New Treasury Report Assesses Opportunities, Challenges Facing Financial Sector Cloud-Based Technology Adoption

Treasury launches interagency Cloud Services Steering Committee to bolster regulatory and private sector cooperation

WASHINGTON—The U.S. Department of the Treasury today released a report on the potential benefits and challenges associated with the increasing trend of financial sector firms adopting cloud services technology. While cloud services can increase access and reliability for local communities as well as empower community banks to compete with financial technology firms, the report found that financial service firms ramping up their reliance on cloud-based technologies need more visibility, staff support, and cybersecurity incident response engagement from Cloud Service Providers (CSPs). The report also recommends further evaluation from Treasury and the broader financial regulatory community to continue to determine the financial risks associated with a limited number of providers offering cloud services.

The first-of-its-kind report is the product of months of work in coordination with members of the Financial and Banking Information Infrastructure Committee (FBIIC) and was developed with extensive input from U.S. regulators, private sector stakeholders, trade associations, and think tanks. The report does not impose any requirements and does not endorse or discourage the use of any specific provider or cloud services.

## Raw records
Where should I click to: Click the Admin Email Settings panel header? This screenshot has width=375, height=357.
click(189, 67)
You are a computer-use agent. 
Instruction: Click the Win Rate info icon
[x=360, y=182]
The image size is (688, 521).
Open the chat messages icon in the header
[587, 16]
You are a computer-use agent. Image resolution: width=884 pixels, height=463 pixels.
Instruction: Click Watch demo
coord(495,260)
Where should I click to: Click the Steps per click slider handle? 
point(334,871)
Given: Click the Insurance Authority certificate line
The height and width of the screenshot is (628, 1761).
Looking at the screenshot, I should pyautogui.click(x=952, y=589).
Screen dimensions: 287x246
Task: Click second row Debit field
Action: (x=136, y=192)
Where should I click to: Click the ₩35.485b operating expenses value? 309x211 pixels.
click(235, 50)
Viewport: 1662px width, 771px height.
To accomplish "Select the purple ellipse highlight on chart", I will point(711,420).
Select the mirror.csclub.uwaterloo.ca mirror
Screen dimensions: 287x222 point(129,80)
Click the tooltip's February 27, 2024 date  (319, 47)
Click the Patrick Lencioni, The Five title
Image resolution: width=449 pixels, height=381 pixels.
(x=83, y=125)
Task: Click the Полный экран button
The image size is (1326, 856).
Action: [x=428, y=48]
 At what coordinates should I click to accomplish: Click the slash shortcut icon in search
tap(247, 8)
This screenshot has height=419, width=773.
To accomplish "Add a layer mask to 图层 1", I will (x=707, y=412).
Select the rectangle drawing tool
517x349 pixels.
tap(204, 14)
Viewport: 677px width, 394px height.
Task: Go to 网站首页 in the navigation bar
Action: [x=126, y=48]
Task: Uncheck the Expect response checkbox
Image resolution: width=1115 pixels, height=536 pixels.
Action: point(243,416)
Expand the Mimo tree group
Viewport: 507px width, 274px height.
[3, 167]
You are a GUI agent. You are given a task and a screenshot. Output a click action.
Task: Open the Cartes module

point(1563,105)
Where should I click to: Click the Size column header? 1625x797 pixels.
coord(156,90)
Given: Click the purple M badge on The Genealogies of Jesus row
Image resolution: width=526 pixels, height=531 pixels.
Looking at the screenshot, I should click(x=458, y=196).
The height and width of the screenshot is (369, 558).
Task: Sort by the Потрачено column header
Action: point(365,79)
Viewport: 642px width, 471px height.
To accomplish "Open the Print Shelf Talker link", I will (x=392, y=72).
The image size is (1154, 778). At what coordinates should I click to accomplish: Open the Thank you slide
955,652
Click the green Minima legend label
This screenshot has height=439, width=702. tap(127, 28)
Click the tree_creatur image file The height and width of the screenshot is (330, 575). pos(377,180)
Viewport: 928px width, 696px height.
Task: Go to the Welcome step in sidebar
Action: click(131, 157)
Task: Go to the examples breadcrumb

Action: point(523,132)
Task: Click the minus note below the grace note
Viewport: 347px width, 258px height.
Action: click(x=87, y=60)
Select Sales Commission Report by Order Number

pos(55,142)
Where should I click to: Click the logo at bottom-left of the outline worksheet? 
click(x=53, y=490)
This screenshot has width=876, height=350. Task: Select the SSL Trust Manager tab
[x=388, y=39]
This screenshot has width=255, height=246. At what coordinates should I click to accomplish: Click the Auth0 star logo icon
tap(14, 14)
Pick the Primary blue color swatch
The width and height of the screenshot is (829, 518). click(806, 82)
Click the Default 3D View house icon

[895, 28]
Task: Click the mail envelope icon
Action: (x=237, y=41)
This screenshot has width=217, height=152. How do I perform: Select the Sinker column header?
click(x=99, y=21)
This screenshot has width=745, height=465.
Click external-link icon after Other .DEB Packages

## WORK INSTRUCTIONS
1. Transcribe the stretch of the Treasury cloud report announcement from "The first-of-its-kind report" through "or cloud services.".
2. Answer these questions from the Treasury cloud report announcement:
(a) What is the name of the interagency committee Treasury launched?
(b) What three things does the report say firms need more of from Cloud Service Providers?
(c) Members of which committee did Treasury coordinate with in producing the report?
3. Using the Treasury cloud report announcement, decide whether each statement agrees with it. Give yes or no along with the words of the announcement that settle it.
(a) The report endorses particular cloud service providers.
(b) The report says cloud services can help community banks compete with financial technology firms.
(c) The report was developed without input from outside the government.

## TASK RESPONSES
1.
The first-of-its-kind report is the product of months of work in coordination with members of the Financial and Banking Information Infrastructure Committee (FBIIC) and was developed with extensive input from U.S. regulators, private sector stakeholders, trade associations, and think tanks. The report does not impose any requirements and does not endorse or discourage the use of any specific provider or cloud services.

2.
(a) The Cloud Services Steering Committee.
(b) Visibility, staff support, and cybersecurity incident response engagement.
(c) The Financial and Banking Information Infrastructure Committee (FBIIC).

3.
(a) No: "does not endorse or discourage the use of any specific provider or cloud services"
(b) Yes: "empower community banks to compete with financial technology firms"
(c) No: "developed with extensive input from U.S. regulators, private sector stakeholders, trade associations, and think tanks"